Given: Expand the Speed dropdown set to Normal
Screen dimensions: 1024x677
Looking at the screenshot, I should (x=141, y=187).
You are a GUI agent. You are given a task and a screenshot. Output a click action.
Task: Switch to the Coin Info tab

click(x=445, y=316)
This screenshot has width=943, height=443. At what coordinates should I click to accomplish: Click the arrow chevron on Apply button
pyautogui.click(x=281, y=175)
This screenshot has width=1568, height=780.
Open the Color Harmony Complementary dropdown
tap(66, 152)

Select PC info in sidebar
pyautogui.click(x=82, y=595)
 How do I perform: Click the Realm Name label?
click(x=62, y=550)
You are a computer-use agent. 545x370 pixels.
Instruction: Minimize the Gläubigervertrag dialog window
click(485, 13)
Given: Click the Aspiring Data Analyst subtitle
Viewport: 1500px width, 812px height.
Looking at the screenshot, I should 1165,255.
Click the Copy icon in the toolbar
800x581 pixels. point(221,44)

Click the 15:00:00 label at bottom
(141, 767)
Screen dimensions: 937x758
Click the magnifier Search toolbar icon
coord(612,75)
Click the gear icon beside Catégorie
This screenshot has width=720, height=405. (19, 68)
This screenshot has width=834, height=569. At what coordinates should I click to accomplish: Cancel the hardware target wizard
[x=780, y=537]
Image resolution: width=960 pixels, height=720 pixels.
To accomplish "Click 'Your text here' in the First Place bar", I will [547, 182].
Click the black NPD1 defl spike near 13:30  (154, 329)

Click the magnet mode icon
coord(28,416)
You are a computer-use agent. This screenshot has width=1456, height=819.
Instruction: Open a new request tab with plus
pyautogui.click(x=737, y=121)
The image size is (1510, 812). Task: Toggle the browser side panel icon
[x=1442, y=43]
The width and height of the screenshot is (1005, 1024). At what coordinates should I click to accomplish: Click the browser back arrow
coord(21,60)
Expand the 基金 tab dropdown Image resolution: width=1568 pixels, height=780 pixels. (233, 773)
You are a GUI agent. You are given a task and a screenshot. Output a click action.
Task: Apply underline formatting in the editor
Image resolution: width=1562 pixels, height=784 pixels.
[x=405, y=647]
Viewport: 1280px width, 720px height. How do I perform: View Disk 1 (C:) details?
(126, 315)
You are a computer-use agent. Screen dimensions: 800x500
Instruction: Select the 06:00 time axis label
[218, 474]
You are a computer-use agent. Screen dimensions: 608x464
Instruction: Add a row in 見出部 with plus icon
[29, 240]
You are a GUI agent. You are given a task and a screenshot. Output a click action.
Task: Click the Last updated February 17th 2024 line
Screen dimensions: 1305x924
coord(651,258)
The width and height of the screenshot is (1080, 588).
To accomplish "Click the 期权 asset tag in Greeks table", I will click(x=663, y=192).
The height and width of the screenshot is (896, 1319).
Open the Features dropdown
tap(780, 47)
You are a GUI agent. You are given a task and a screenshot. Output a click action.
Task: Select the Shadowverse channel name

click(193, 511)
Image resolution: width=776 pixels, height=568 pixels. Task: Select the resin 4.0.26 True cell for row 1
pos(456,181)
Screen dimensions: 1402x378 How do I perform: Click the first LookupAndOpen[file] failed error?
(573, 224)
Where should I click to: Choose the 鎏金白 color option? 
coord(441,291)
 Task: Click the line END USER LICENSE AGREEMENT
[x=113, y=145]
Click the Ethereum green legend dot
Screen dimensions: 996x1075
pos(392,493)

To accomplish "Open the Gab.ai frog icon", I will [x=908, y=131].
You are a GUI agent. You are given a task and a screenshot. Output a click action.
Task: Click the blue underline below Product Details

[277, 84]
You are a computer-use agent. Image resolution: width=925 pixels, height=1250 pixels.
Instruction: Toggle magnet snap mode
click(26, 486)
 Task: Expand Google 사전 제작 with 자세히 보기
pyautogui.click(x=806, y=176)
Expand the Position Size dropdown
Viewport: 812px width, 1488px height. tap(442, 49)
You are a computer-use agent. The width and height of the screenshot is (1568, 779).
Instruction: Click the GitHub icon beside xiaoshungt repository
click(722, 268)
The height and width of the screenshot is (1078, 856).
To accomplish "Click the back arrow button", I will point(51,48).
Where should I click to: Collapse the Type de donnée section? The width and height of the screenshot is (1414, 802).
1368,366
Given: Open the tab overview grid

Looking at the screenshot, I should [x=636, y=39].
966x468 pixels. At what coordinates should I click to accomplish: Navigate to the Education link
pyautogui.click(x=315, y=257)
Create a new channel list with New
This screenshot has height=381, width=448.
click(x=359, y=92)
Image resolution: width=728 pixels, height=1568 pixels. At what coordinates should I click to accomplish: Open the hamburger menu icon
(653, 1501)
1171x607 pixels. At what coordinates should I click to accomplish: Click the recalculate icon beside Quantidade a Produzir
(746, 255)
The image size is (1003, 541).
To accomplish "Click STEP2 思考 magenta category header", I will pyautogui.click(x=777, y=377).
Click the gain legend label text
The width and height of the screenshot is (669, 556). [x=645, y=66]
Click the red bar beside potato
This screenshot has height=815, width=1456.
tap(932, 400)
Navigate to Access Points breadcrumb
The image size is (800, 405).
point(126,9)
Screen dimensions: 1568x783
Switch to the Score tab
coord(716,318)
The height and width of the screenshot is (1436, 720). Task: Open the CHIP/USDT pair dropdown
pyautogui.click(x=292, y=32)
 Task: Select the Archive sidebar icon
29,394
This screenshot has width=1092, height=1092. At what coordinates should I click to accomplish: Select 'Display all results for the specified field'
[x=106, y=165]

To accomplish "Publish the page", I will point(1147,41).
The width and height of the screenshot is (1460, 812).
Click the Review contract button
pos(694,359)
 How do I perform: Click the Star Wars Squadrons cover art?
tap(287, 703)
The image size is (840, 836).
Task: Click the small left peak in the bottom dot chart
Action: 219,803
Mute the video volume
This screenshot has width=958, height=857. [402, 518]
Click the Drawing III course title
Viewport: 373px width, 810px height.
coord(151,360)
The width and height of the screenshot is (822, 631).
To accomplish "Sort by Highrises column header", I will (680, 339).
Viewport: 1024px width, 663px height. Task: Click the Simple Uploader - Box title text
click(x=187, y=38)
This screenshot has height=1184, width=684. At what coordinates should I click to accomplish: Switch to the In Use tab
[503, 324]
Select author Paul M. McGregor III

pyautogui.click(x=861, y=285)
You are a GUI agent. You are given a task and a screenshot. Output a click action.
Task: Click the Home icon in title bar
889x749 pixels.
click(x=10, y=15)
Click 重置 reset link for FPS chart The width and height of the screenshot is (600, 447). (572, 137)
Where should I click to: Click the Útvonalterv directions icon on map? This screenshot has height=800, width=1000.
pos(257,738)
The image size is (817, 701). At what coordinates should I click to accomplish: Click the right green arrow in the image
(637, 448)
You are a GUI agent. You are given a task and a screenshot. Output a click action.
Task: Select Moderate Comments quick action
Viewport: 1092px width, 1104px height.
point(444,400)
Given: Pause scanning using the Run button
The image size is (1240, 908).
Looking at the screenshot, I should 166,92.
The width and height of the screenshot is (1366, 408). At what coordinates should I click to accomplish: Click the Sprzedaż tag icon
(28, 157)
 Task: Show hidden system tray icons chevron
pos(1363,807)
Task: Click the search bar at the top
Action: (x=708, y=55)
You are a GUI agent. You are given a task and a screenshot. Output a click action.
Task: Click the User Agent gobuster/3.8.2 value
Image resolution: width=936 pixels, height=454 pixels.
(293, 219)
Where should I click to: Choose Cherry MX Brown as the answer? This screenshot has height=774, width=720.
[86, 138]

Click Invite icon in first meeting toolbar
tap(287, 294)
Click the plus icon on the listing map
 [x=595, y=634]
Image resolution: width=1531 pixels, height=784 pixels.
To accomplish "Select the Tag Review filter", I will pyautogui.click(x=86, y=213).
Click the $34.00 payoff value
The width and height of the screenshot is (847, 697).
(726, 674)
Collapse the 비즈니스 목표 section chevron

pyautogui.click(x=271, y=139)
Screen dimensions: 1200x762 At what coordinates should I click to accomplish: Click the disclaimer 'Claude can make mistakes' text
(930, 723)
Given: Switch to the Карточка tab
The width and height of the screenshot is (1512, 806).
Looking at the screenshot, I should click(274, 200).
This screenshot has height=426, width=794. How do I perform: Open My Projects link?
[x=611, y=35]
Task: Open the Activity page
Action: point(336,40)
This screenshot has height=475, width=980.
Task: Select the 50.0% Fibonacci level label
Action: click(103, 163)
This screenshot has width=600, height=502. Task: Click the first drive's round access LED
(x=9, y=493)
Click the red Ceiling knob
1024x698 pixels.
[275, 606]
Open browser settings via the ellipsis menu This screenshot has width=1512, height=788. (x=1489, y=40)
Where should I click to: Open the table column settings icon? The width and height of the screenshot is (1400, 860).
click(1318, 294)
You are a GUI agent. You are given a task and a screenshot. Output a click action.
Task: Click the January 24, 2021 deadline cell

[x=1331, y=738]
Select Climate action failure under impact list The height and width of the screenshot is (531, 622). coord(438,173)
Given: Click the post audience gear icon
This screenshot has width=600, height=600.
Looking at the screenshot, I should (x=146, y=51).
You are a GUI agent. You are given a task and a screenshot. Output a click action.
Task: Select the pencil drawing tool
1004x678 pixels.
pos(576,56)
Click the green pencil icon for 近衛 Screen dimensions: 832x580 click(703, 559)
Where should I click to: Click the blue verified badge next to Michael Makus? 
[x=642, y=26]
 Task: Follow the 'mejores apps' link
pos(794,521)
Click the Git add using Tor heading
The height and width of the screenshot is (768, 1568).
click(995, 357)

▶ [Task]
Repeat the data above verbatim, from the line with "The height and width of the screenshot is (1436, 720)." to the line with "pos(694,359)", both included.

▶ [Full response]
The height and width of the screenshot is (1436, 720). Task: Open the CHIP/USDT pair dropdown
pyautogui.click(x=292, y=32)
 Task: Select the Archive sidebar icon
29,394
This screenshot has width=1092, height=1092. At what coordinates should I click to accomplish: Select 'Display all results for the specified field'
[x=106, y=165]

To accomplish "Publish the page", I will point(1147,41).
The width and height of the screenshot is (1460, 812).
Click the Review contract button
pos(694,359)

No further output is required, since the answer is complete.